Welcome to the Field Museum's Fish Collection Data
The Collection of Fishes maintains and provides access to an internationally recognized collection containing over a million specimens in ca. 130,000 lots (including an estimated 28,000 uncatalogued lots). The collection's geographic representation is worldwide with strengths found in both our marine and freshwater holdings. The complete catalogued portion of the collection is searchable.

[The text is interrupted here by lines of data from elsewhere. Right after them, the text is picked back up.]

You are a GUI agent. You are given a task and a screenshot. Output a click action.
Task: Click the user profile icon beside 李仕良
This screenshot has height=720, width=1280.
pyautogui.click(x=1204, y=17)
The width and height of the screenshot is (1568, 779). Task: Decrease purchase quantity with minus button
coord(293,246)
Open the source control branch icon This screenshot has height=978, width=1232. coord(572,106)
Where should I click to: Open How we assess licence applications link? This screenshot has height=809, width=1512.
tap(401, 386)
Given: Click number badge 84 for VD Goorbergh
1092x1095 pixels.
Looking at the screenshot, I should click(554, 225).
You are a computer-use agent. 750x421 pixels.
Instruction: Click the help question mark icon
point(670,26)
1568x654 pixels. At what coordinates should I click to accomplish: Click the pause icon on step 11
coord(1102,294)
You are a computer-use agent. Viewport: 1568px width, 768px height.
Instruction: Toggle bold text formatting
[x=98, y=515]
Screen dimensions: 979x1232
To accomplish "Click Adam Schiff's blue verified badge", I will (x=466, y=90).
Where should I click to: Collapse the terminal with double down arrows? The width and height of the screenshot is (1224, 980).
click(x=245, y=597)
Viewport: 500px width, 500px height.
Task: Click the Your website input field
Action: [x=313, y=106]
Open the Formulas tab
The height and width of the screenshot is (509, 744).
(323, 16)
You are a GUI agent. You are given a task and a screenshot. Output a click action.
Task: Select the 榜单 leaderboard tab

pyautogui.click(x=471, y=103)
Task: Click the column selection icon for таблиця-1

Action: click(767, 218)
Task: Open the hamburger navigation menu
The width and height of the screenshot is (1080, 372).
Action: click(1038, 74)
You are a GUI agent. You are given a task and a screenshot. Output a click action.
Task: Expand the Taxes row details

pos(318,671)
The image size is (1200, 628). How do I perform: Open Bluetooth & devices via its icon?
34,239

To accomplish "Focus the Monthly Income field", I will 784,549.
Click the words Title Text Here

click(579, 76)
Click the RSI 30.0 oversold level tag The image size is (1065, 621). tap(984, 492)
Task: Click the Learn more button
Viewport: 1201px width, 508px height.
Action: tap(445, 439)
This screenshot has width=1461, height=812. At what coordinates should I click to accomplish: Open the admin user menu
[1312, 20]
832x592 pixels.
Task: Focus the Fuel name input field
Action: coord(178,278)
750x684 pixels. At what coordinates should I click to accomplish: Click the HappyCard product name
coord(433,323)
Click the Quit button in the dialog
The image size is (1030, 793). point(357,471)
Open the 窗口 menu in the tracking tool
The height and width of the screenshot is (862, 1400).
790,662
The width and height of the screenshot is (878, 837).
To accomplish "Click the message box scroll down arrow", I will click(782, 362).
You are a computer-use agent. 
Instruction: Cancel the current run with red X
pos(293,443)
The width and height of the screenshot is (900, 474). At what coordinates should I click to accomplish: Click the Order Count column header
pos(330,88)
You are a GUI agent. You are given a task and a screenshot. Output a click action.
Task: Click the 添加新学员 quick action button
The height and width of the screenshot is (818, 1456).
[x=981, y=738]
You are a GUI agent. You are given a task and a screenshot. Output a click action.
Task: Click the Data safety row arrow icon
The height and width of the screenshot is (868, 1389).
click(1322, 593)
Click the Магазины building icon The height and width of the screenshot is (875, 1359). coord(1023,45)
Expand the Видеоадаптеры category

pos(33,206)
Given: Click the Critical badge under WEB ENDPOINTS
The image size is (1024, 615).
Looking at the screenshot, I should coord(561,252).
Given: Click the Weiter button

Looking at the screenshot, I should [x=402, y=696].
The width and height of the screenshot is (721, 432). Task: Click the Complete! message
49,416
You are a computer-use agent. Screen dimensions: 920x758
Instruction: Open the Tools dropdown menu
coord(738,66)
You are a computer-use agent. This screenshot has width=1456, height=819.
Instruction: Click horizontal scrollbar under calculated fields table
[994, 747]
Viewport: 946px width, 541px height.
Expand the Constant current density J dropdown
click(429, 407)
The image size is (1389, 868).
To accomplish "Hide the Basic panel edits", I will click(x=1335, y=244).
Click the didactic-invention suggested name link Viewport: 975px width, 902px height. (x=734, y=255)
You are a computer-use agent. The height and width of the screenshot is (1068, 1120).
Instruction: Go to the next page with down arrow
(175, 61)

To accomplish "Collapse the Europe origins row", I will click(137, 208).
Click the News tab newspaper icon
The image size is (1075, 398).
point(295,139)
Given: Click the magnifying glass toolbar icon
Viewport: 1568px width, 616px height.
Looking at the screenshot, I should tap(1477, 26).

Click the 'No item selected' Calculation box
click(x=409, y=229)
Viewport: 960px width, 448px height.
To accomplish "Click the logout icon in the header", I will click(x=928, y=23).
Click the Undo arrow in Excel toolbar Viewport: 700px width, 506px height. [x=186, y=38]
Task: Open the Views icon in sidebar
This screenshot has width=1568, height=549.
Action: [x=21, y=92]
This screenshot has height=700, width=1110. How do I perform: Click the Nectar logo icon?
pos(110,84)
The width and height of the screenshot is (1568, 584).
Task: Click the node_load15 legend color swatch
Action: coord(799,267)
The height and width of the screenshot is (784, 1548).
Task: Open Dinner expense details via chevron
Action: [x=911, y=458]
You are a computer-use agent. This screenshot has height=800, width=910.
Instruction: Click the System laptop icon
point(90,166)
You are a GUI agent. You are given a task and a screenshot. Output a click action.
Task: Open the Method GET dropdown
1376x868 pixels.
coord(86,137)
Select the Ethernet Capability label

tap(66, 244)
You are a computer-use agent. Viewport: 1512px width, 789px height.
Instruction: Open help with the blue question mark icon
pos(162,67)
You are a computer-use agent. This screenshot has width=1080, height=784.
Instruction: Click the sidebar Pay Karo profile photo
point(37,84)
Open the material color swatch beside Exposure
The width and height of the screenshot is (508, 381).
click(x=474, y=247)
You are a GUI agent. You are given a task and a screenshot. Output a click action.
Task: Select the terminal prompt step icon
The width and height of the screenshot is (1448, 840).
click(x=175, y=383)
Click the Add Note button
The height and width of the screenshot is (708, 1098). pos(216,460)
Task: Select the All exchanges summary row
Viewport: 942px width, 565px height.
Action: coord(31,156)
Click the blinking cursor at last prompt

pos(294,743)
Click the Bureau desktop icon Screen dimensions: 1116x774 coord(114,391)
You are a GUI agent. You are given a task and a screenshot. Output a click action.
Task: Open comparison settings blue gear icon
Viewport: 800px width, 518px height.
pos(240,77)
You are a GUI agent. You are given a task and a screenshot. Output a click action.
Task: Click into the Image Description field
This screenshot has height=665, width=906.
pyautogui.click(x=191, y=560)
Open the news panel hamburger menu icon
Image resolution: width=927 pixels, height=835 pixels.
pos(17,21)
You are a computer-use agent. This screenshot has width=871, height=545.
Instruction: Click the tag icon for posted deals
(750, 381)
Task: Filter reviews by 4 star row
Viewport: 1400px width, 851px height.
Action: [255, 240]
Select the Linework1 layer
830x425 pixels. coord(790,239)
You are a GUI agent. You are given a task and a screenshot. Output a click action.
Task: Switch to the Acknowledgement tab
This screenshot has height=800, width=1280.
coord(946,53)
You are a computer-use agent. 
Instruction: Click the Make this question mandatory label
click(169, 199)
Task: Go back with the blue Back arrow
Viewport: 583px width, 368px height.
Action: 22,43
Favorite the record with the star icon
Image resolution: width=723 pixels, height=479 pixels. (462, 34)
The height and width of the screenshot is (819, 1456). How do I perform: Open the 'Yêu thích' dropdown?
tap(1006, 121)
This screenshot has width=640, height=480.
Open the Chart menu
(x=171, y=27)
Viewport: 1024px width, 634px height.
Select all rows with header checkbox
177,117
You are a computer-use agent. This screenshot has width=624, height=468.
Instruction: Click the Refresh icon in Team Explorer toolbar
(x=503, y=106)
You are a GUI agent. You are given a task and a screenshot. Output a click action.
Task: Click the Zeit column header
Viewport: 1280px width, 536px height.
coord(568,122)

The majority of the collection is preserved in 70% ethanol. The remainder is preserved as dry or cleared and stained skeletal material (ca. 1500 and 3500 specimens, respectively). The type collection is a significant depository of ichthyological types with 988 primary type lots and 5600 secondary type lots. Our x-ray, digital image and tissue collections are also rapidly growing components of our holdings.
The Fish Collection data has been developed with funding from two NSF grants (NSF BSR-9012652, 1991-1994 and NSF DEB-9407568, 1994-1997), enabling retrospective data capture and verification on MUSE. A subsequent IMLS - Museums for America grant (Sept. 2004 - Sept. 2006 , MA-01-04-0817-04) supported the migration of the database from MUSE to EMu. Many of our x-ray and digital images are due to assistance provided by the All Catfish Species Inventory, supported by the National Science Foundation, NSF DEB-0315963.
The Fish Collection at The Field Museum is organized according to David Starr Jordan's (1923) family numbers (group numbers) with a few modifications. Family names are from our MUSE database which was modified from the taxonomic dictionary provided by William N. Eschmeyer for MUSE Version 3.4 (1994). In searching our database, the user is cautioned that many old names remain. In addition, the possibility of misidentifications cannot be ruled out.
For copyright, data usage and citation information please refer to the Field Museum Data Norms and Considerations.
Notes for Searching the Fish Collection Database:
Group # is the family number as listed in Jordan's (1923) classification.
Family is, for the most part, the name supplied by Eschmeyer for the final version of MUSE, with a few modifications by FMNH.
Field # is the collector's number, whenever it was supplied. In the many instances where no original field number was supplied, a "dummy" number was created, often with the collector's initials. Many of the "dummy" numbers were made by attaching "Z" to the catalogue number.
Collector can be the name of a person, vessel or expedition.
Date follows the dd/mm/yyyy format and any valid date or date fragment can be entered in searches.